Now it’s important to keep in mind that this is for subsurface fishing, most typically nymphing. There are many other circumstances that may cause you to change your approach and the most common of these is dry fly fishing. With a surface fly, the problem is often the exact opposite of what you have with a nymph. Many times you will have some indication that a fish is taking your fly before the fish actually gets the fly in its mouth. Especially when the take is slow, it is easy to react too quickly, pulling the fly right out of the fish’s mouth. Trust me, I have had this happen to me way more times than I would like to admit. It takes a lot of focus to be patient. I try to “see” the mouth close, or the fish to turn its head before making a decidedly softer “lift” of the rod to set the hook. The ultimate test of whether you have mastered both techniques comes when you are fishing a dry dropper setup. You need to be fast when they take the nymph, and more patient when they take the dry. Once you are able to consciously vary your hook set based on which fly the fish eats, you can take pride in having mastered a significant skill.

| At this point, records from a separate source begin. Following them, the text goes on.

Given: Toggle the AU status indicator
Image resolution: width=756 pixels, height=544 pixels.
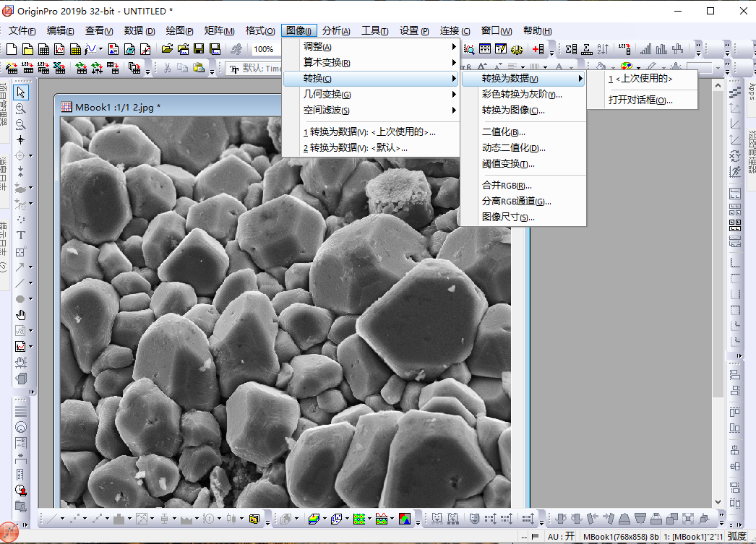Looking at the screenshot, I should (x=561, y=537).
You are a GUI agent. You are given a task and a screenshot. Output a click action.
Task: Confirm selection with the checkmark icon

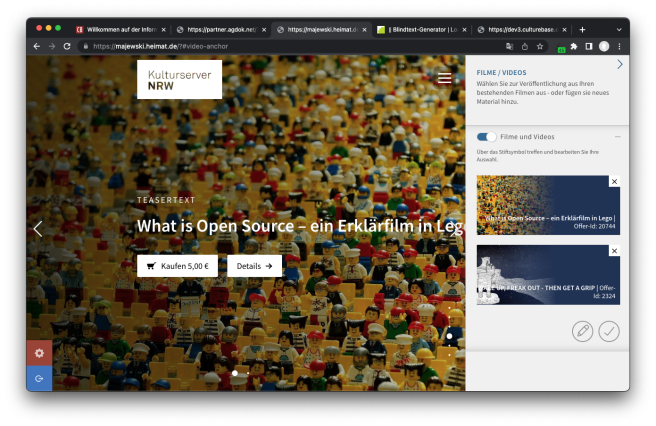(x=609, y=331)
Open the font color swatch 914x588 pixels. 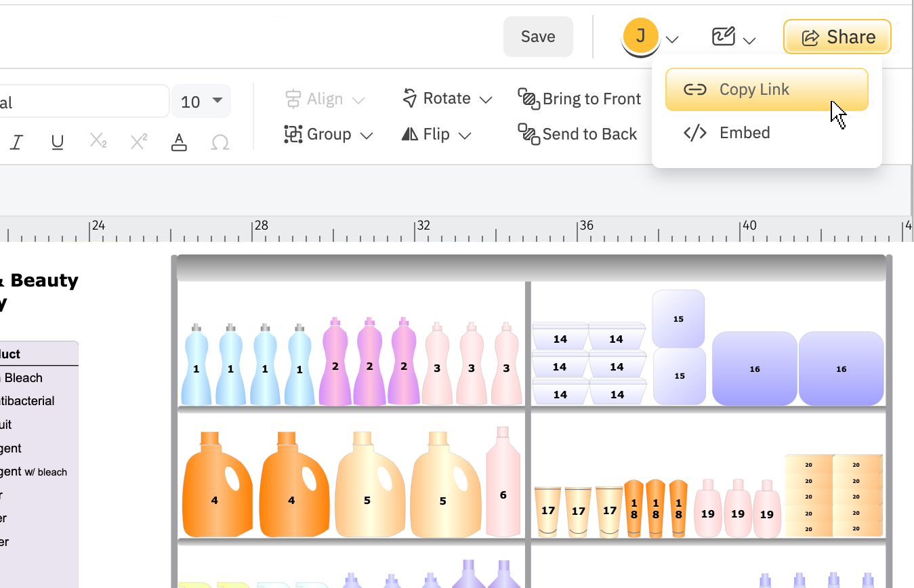click(179, 142)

I will add in one more variation that is common enough here in Montana, and in a lot of trout streams, to be worth mentioning. That is when you are fishing with a fly like a hopper imitation that is both large, and likely to feel “realistic” when the fish bites down on it. If the fish really believes that it just grabbed a live grasshopper, it will often clamp down hard with its jaws as it swims down to a safe place to swallow it. If you come up softly, as I just suggested with a standard dry fly, you will feel tension for a few tugs, then often the fly will just come loose. This is because the fish has the fly locked down by its teeth and it never moves when you add tension. Because it never moves, the hook doesn’t penetrate the jaw, and the fly just comes out when the fish opens its mouth back up. In these cases you want to be using heavier tippet when you tie on your fly. You need to consciously put more power into your strike. I like to feel the rod bend deep into the butt when I set the hook with these flies. If I don’t feel like I got “enough” into that first set, I will strip once and set again to ensure that the hook is actually embedded in the fishes jaw.

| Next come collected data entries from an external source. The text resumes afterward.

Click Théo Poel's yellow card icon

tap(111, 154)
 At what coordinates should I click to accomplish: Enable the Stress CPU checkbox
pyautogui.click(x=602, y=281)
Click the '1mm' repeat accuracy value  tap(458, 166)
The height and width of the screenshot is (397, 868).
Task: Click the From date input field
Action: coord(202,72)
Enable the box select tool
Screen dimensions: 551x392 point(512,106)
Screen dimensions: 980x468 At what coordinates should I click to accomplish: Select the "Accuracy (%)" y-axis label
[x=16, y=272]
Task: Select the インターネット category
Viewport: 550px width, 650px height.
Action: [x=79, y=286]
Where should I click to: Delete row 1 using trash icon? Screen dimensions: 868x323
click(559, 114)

There are plenty of other approaches, or situations that might require different techniques, but if you master just the ones I have talked about here, you will be well on your way to more fishing success!
By Scot Bealer
Scot first started guiding in the 1980’s, and has fished extensively through the rocky mountain west and many other parts of the world. When not on the water, he is typically out working with his wife, Lea Frye, doing wildlife photography. See their work at https://www.leaf-images.com, or follow them on Instagram @lea.f_images
Great points on setting / striking. Learned these points about 20 plus years ago which increased my percentage of hooked fish. Wish someone had pointed this out to me to learn in the late 70’s when I started nymphing as would had significantly more hooked fish to my record.